People often trigger stressors that lead to depressive episodes. Have you ever been hurt by someone you trusted? I have. I’ve experienced genuine hurt that only God can give the strength to forgive. I’ve forgiven these people. I truly have. But, occasionally (without any effort of my own) the person and/or what he/she did to me crosses my mind. Prior to the session I attended on joy, when I would think about the people, I would only attach them to the negative situations and to the pain that they caused me. I would only remember the hurtful things said and done. Therefore, in order to prevent myself from spiraling into a depressed state, I learned to immediately change my thoughts. I thought that was good enough. These are people I haven’t seen or spoken to in years, so disassociating myself with them seemed to be the best solution to maintaining good mental health. I was wrong.
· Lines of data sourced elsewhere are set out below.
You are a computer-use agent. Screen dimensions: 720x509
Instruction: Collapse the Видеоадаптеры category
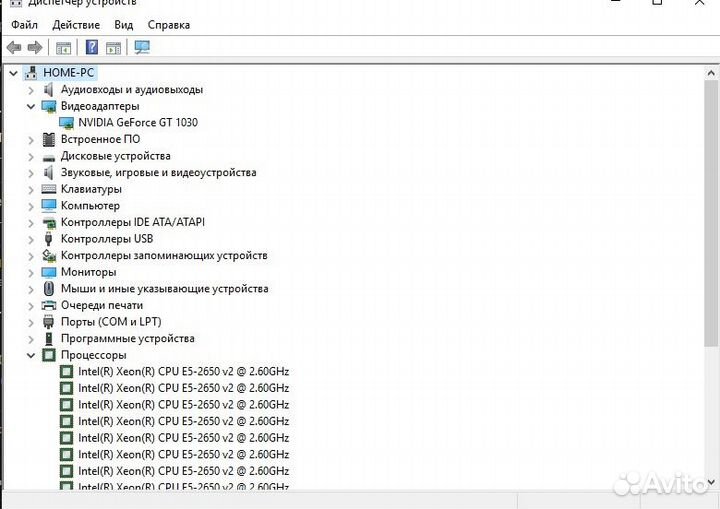[31, 106]
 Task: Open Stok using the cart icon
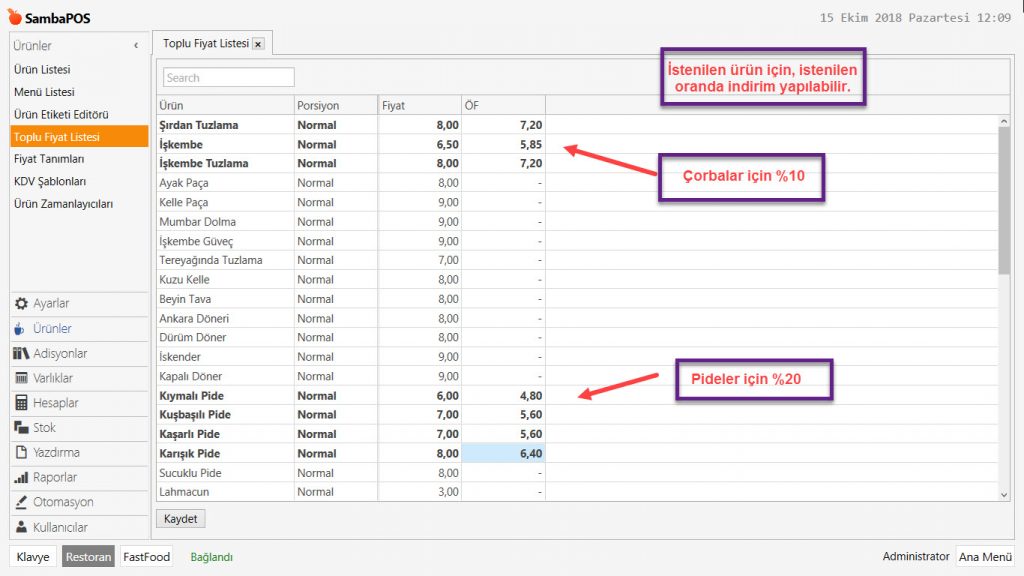tap(21, 428)
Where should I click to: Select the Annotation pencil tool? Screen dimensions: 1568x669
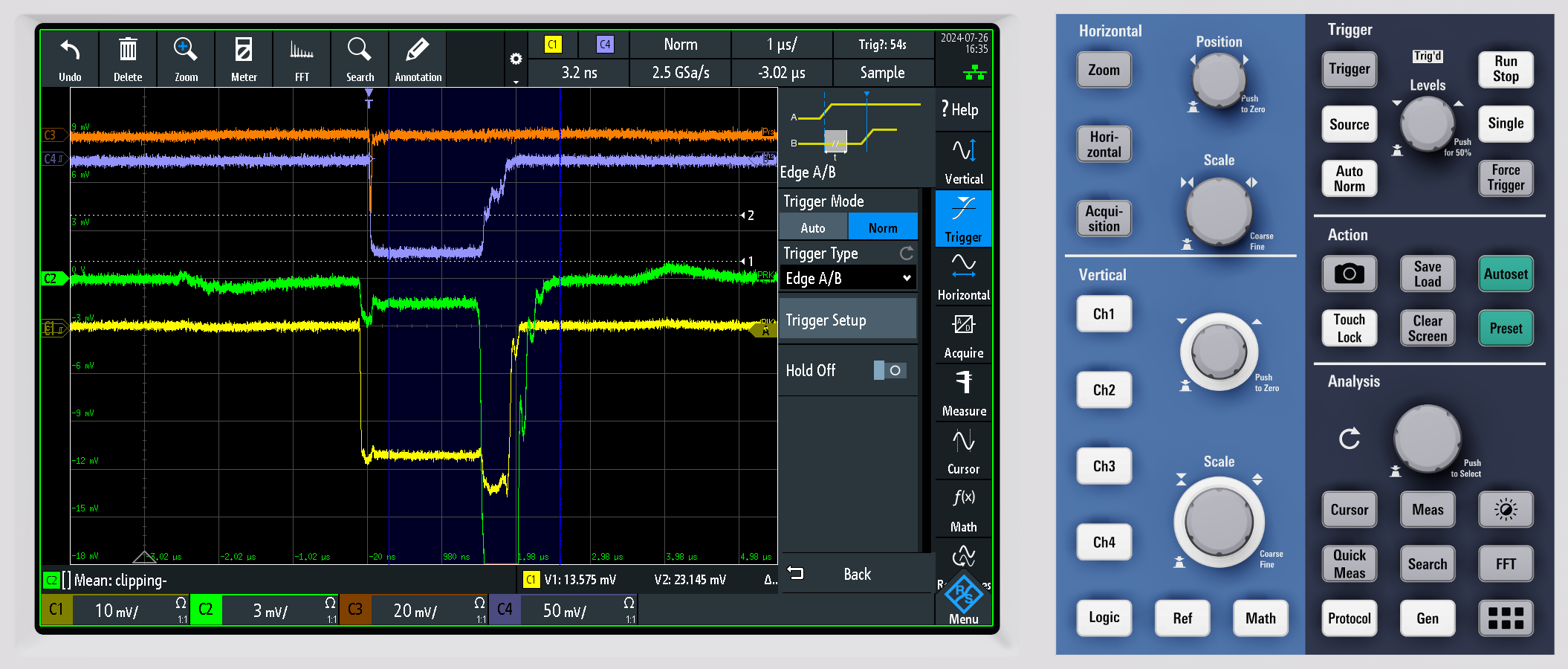coord(418,59)
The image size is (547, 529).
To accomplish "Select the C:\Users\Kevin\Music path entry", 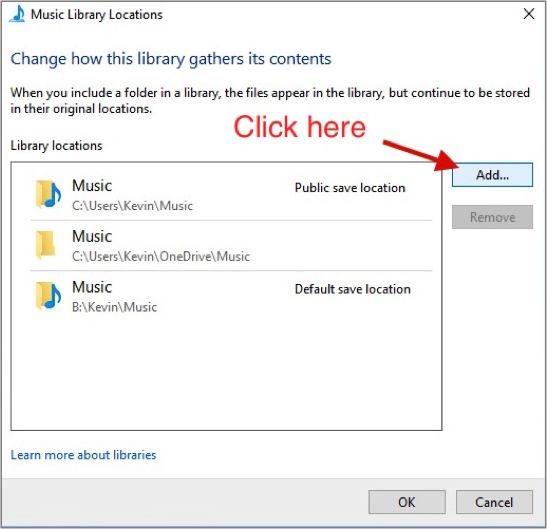I will point(231,195).
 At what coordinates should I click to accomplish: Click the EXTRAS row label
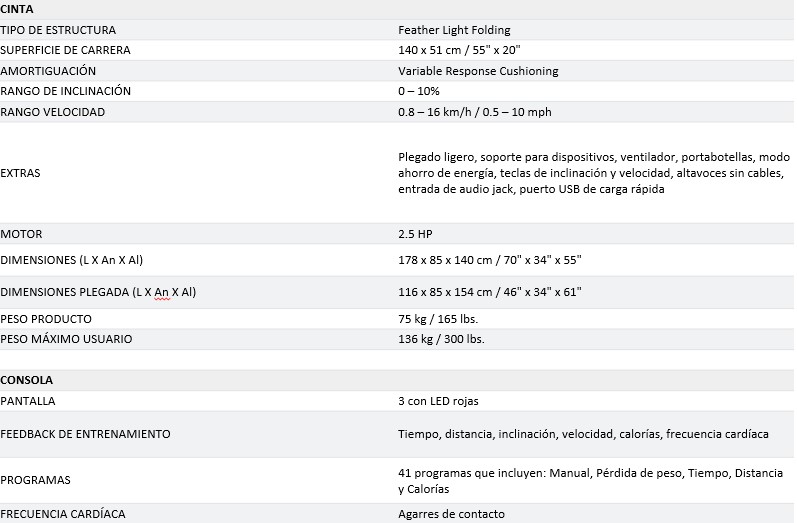(x=20, y=173)
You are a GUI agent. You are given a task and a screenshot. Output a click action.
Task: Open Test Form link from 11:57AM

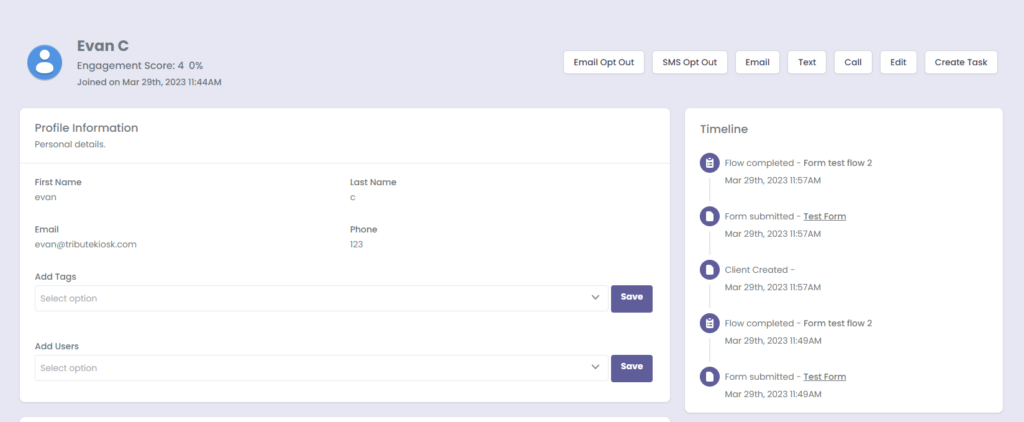(824, 216)
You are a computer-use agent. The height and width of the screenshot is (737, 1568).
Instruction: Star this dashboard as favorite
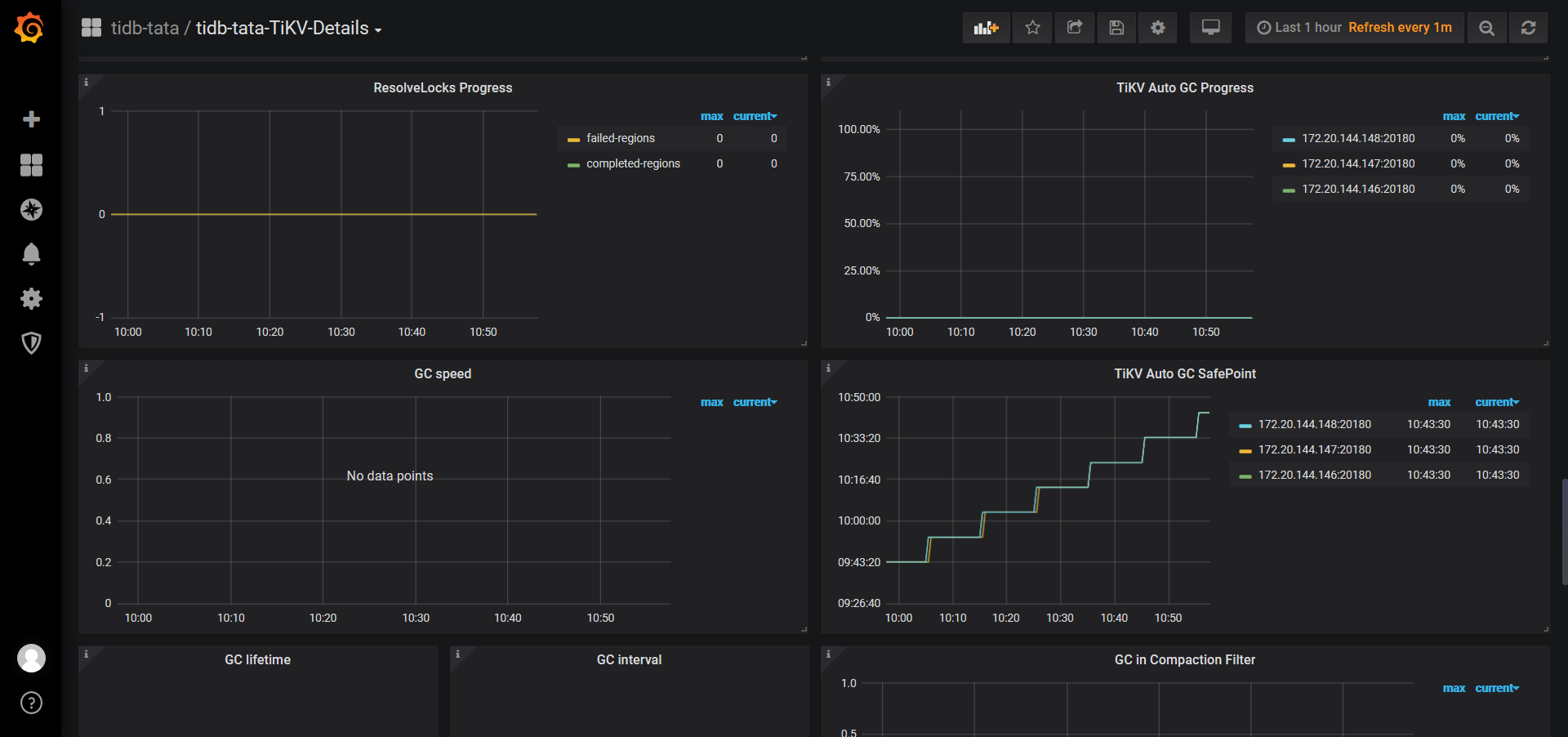(1032, 28)
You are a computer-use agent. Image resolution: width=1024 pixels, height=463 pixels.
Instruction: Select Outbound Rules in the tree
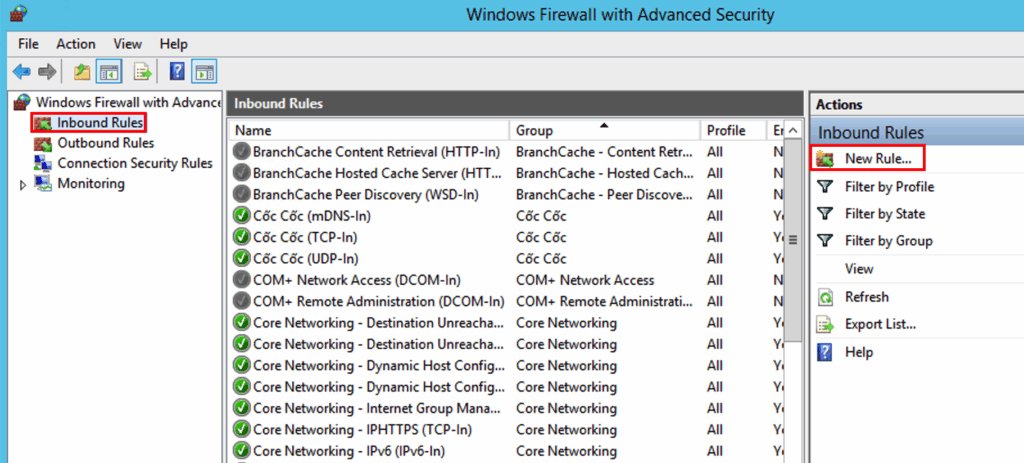click(105, 143)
The study session help me to realize that when I only associate these people with negative images, I am robbing myself of an opportunity to activate joy. I was given a challenge. Instead of remembering the hurt, remember the good times in the relationship. Some of you might be thinking, “What a challenge indeed”. Trying to find a good memory in a relationship that might have ended in abuse, infidelity, lies, and sabotage isn’t going to be easy. I admit that mentally preparing for this exercise made me chuckle on the inside. “These people don’t deserve my good memories” I thought. “It’s best to just let the past be the past and move on”. But, the first time I practiced this, I immediately felt different. The good memories are still there. They didn’t go away because the relationship ended. And guess what, they don’t deserve my good memories. I do. I deserve to know that those relationships were not a complete waste of my time. I deserve to allow a place in my heart to remember those good times. I learned years ago to detach myself from the hurt that the people caused me by detaching myself from the people all together. Now, when I think about them, I just remember something funny or something inspiring that they said or did. And those thoughts stir up something in me that cannot be taken away or changed based up the condition of our current relationship. It takes an inward strength to associate good with people who hurt you. That inward strength is God’s gift of joy. People can take away happiness, but they can never take away joy. Don’t allow yourself to loose joy because you don’t want to feel hurt. Instead of associating those negative events with people, replace them with a positive memory. This exercise has reenergized me. Let’s not let our past steal the fullness of our joy. Let’s think on positive things, and as always, let’s press on together!